Before my pregnancy, we had met with doctors from St-Luc Hospital who specialize in general obstetrics and high-risk pregnancies to find out about the risks and ensure that everything would go smoothly during the pregnancy. Since my health had been stable for many years, with an FEV1[i] of 65%, my doctors were confident that everything would be fine. We opted for insemination, and the third attempt was successful. We were elated, but terrified. It’s normal even for women in good health to be worried during their first pregnancy. In this case, however, it was my first pregnancy and I had cystic fibrosis. No one could have predicted how the pregnancy would go because there were no statistics. My husband was worried too, but he was with me every step of the way and encouraged me with all his love. The uncertainty was hard on him, too, but I was happy and that was the most important thing. Our decision was well thought out and had been planned for at least a year, so we were going to make the best of this pregnancy with all its ups and downs.
I was very closely monitored during my pregnancy— we had to go to the hospital every two weeks. In my thirteenth week, I became diabetic. I was losing weight instead of gaining, but I was being properly monitored and all went well, despite three superinfections. However, since I was accustomed to home IV therapy, the fact that I had to be hospitalized and placed in isolation because of an MRSA[ii] infection—no connection with the pregnancy—was very trying for me. Labour was induced at 37 weeks because I had another superinfection and I was starting to become exhausted. The birth went well, though, and I was even able to give birth naturally. I knew that everything would work out; I simply had faith in life.

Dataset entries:
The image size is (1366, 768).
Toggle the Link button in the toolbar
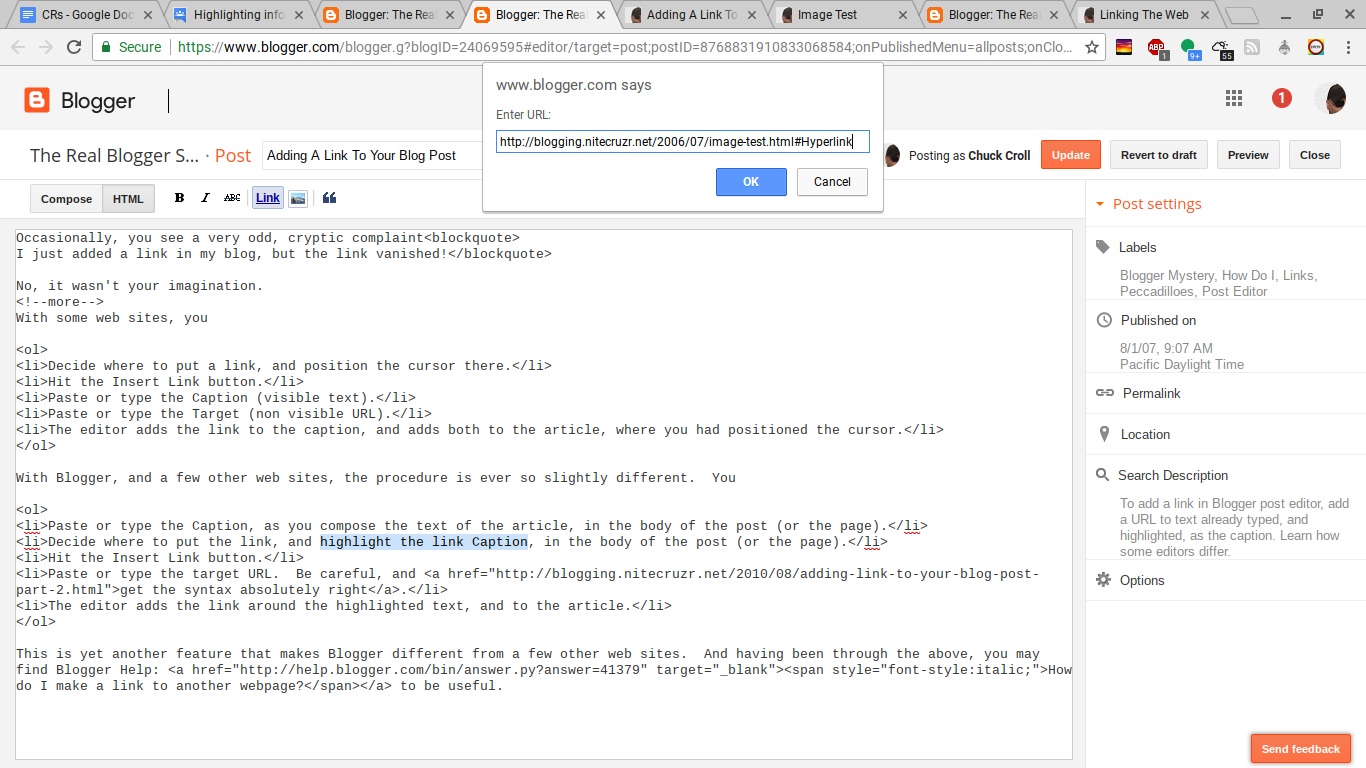266,197
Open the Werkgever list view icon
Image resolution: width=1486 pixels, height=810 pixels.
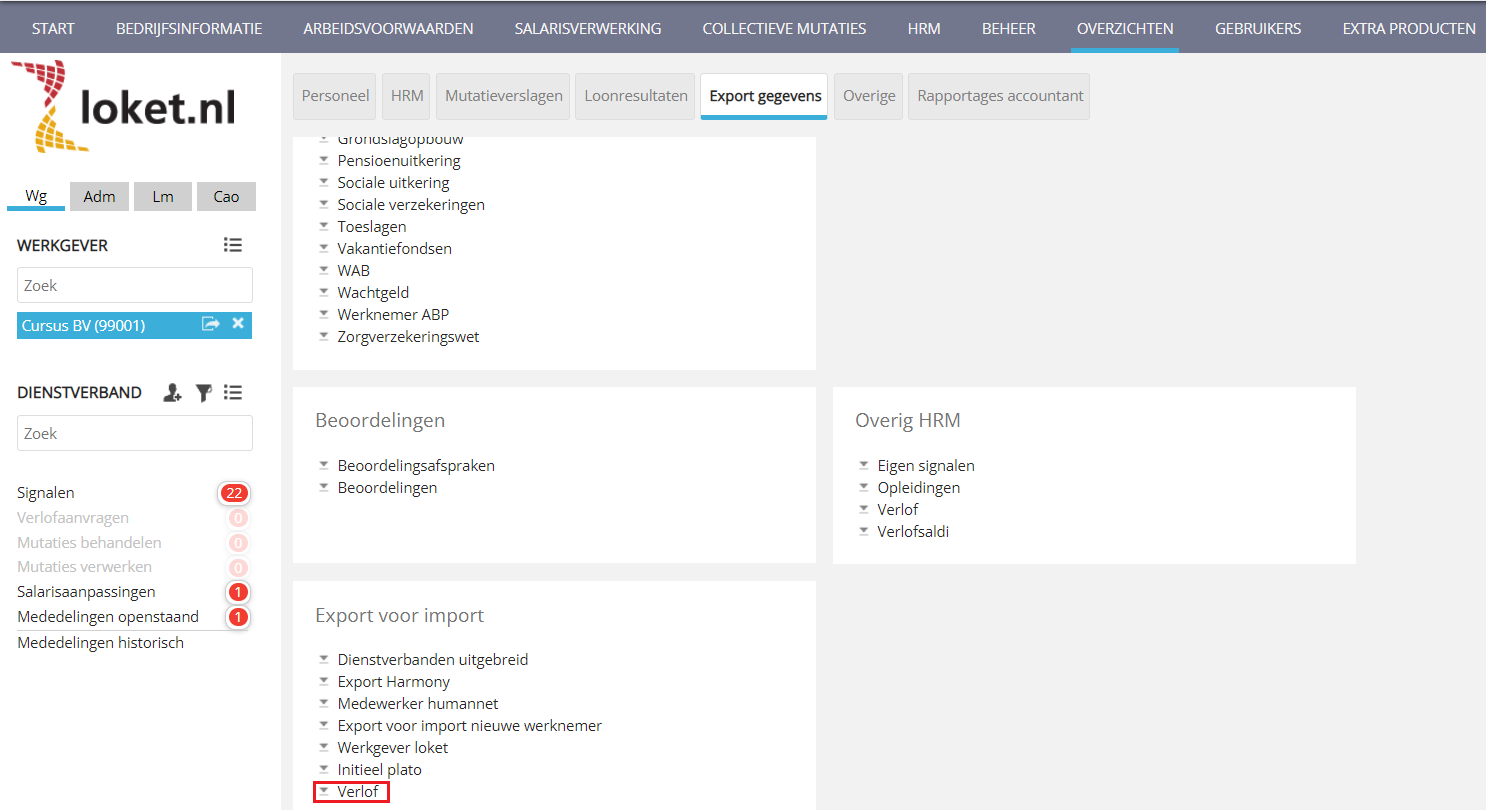tap(233, 245)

§ **What the task asks**
Continue the account of a pregnancy with cystic fibrosis, picking up after its final sentence.

§ **Answer to the problem**
The postnatal period was planned down to the smallest detail thanks to our relatives. Fatigue, night feeds, treatments the following morning and the need to plan our days—thank goodness I had all the help I wanted. My son is now five months old. I’m currently on intravenous therapy, my first since the birth. I was a little scared I wouldn’t make it, but everything turned out all right. Our helpers (my mother, my sister, my mother-in-law, my father-in-law—each has a shift) arrive in the morning and leave after lunch. My husband comes home at the end of the day and takes over. It’s real teamwork. All that fuss only so my little Éliott will have everything he needs. I’m the happiest woman in the world right now, despite all the hardship. This little creature is giving me more than I could ever have imagined. All of my efforts have been rewarded. I now know that a little boy will soon look me in the eyes and say, “I love you, Mommy.” Just hearing the word “Mommy” from his lips will bring tears to my eyes, I know it.
I want to live; I want to give my son hope. I want to see him take his first steps. I want to drive him to school on his first day. I want to comfort him when his heart is broken for the first time. I want to be there when he receives his diploma and stand by his side on his wedding day. And who knows, maybe I’ll even get to be a grandmother!
I have been fighting this disease, which so far is incurable, from the day I was born. Life is beautiful and everyone deserves to live it to the fullest. I’m 33 years old and I’m a mother . . . I’m 33 years old and I want to be a mother for a long, long time.